One is a 51-year-old restaurant owner whose country's golfing population numbers less than a hundred, the other is a 15-year-old phenom who made history as the youngest player to ever tee it up in a European Tour event – their pathways to the Asia-Pacific Amateur Championship could hardly be more different, but Aidarali Asanov from Kyrgyzstan and China's Ye Wo-cheng share a common bond: an overwhelming love of golf.

It is fair to suggest that Kyrgyzstan has yet to really take to the game. The Central Asian nation, which only attained sovereignty after the break-up of the Soviet Union in 1991, has just one nine-hole course and even fewer golf instructors. With his single-figure handicap, Asanov is comfortably the country's most accomplished player.
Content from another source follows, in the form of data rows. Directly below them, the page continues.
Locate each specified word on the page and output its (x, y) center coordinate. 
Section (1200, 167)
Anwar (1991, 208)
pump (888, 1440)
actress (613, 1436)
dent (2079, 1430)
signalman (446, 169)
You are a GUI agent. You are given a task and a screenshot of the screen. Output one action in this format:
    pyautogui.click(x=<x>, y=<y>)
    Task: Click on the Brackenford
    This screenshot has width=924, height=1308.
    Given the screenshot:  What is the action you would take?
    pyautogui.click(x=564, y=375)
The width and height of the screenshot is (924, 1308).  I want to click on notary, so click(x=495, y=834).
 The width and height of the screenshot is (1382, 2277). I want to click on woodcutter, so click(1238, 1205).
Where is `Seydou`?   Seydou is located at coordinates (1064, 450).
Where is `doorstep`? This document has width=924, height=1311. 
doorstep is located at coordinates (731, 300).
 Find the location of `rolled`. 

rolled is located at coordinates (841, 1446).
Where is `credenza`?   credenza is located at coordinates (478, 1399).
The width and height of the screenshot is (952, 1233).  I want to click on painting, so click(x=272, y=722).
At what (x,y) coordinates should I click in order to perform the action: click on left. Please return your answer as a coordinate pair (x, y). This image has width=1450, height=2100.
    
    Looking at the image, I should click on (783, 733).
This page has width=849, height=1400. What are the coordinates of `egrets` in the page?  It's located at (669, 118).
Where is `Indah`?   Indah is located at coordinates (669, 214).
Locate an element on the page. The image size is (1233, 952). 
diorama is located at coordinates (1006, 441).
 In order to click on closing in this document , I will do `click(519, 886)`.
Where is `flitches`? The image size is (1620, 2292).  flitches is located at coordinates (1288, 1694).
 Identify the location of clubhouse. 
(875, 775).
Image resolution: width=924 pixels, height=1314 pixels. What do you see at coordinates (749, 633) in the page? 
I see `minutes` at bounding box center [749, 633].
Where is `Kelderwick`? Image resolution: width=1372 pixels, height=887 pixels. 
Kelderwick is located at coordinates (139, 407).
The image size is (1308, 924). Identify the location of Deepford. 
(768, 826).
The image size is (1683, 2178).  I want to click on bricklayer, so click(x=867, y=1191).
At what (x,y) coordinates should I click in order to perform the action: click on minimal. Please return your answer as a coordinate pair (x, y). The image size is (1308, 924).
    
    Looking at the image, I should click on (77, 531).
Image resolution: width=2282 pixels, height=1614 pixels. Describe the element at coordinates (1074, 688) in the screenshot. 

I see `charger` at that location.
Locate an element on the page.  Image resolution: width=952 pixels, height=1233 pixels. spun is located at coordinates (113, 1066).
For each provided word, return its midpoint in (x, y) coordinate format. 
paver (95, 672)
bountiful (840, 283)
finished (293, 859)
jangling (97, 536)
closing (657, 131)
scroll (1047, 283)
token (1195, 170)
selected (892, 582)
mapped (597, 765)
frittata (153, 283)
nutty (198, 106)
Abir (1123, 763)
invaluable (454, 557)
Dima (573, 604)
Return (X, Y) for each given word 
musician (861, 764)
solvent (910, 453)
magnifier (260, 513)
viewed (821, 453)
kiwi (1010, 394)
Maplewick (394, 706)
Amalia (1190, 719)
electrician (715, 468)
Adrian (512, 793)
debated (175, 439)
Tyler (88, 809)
"There are no coaches – everyone who plays is self-taught, so you see a lot of 'hacker' swings," explains the jovial Asanov, who is making his second AAC appearance after playing in the 2011 edition in Singapore. "Everyone", it should be noted, does not amount to many. "There are around 30 locals who play. If you include expats, there are maybe 70 golfers in Kyrgyzstan." 

Located in the southern outskirts of Bishkek, the country's capital, the Maple Leaf Golf and Country Club is where Asanov hones his game. Established 15 years ago by a Canadian company, the course is an attractive if somewhat rudimentary parkland-style layout that lies in the shadow of the imposing Kyrgyz Aloo-Too mountain range. "Our greens are like the tee boxes here," continues Asanov, pointing to Clearwater Bay's superbly manicured 10th tee. "But we have a lot of fun."

 Asanov, who serves as Vice-President of the Kyrgyzstan Golf Federation, is refreshingly realistic about his chances of success this week: "I'll try to keep up with the young guys but if I manage to do better than before, I'll be happy," he grins, before heading off to join Papua New Guinea's two representatives for Tuesday's practice round.

Ye, by contrast, is setting his sights significantly higher. The youngest player in the 120-man field, Ye hopes to follow in the footsteps of his compatriot Guan Tian-lang, who memorably claimed the 2012 AAC in Thailand before going on to become the youngest player in major championship history to make the cut when he achieved the feat at the Masters Tournament the following spring.

"Guan and I played together in practice today and I'm learning a lot from him," says the ever-polite Ye, who qualified for the 2013 China Open at the tender age of 12. "Knowing that he has won this tournament before gives me confidence. He's given me a lot of advice, which I'm thankful for."

Ye, who hails from China's southern Guangdong province, now attends school in Orlando, Florida and is clearly relishing the move across the Pacific, having claimed victory at an American Junior Golf Association event hosted by Justin Rose earlier this year in addition to a slew of other top finishes.

"I'm playing pretty good, I really like the golf course and I'm going to try my best to win," he says matter-of-factly. "I'm looking forward to a great week."

Since its inauguration in 2009, the AAC has produced an impressive list of winners, including two-time champion Hideki Matsuyama of Japan, who has recorded top-20 finishes across all four majors since turning professional in 2013. 

Continuing under its banner of ‘Creating Future Heroes’, the AAC will feature 120 players from the APGC’s member associations and will be played over 72-holes of stroke play, with a cut for the leading 60 players plus ties after 36 holes.